I'm still reflecting and searching. Oh, and definitely praying. For now, I simply quote those great theologians known as U2: "I still haven't found what I'm looking for."

Chris

Sunday, June 10, 2012

Dis-Connected Church

I write this as I sit in one of the business sessions of the MO Annual Conference. Not that I am bored (clears throat), but rather I just feel compelled by recent events. The focus of this conference has been (long overdue) on youth and young adults. We have had some great messages and workshops that lead us, as the bishop says, to "remember the future." better late than never that we get serious about this. However, there is one thing painfully clear: there is a disconnect between the message of our leaders, our intentions, and what is actually being loved out. Big surprise, I know. A couple of examples.

This morning began with a learning time with Bishop Schnase. He spoke on the challenges of reaching new generations. In his talk, he shared a story of encountering a young lady outside of a mall. This young lady had some serious ink (tattoos for the uninformed), along with a number of piercings. His point was 1) there was nothing wrong with her appearance, but 2) that how her appearance was in part an effort to "belong" to a group, something more. During this time, a young lady was in the crowd, a young lady with some serious ink of her own. She was connecting to the Bishop's message and perhaps feeling like she belonged here. But, and isn't there always a but, her welcome feeling was short lived. Sitting next to her was an older, long time United Methodist. This person was audibly disagreeing with the bishop and being very judgmental. Talk about a disconnect. The young lady became so upset that she left in the middle of the talk crying. My wife encountered her in the bathroom trying to pull herself together.

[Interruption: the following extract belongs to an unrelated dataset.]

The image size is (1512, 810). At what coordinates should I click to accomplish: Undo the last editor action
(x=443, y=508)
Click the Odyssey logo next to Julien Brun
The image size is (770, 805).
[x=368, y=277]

Later, In our worship service, we continued to lift up ur youth and young adults. One youth had his iPad open during the service. Was he taking notes? Perhaps researching a topic; who knows. I mean, I'm writing this blog on my iPad. It's part of our culture. However, an older, long time United Methodist sitting behind the youth leaned forward and, wait for it, told him to put it away. Yep, pretty bold.

I wish these were isolated incidents, but they are not. These kind of experiences and far worse ones happen regularly. On the one hand, our leaders tell us to " remember the future." We applaud and say "amen" and even let our youth and young adults have some token leadership in our conference and churches. But, on the other hand, there is a generational struggle ongoing.

Everyone is losing. I repeat, WE ARE ALL LOSING!

We United Methodists pride ourselves on being a connectional church. But a dis-connect clearly remains.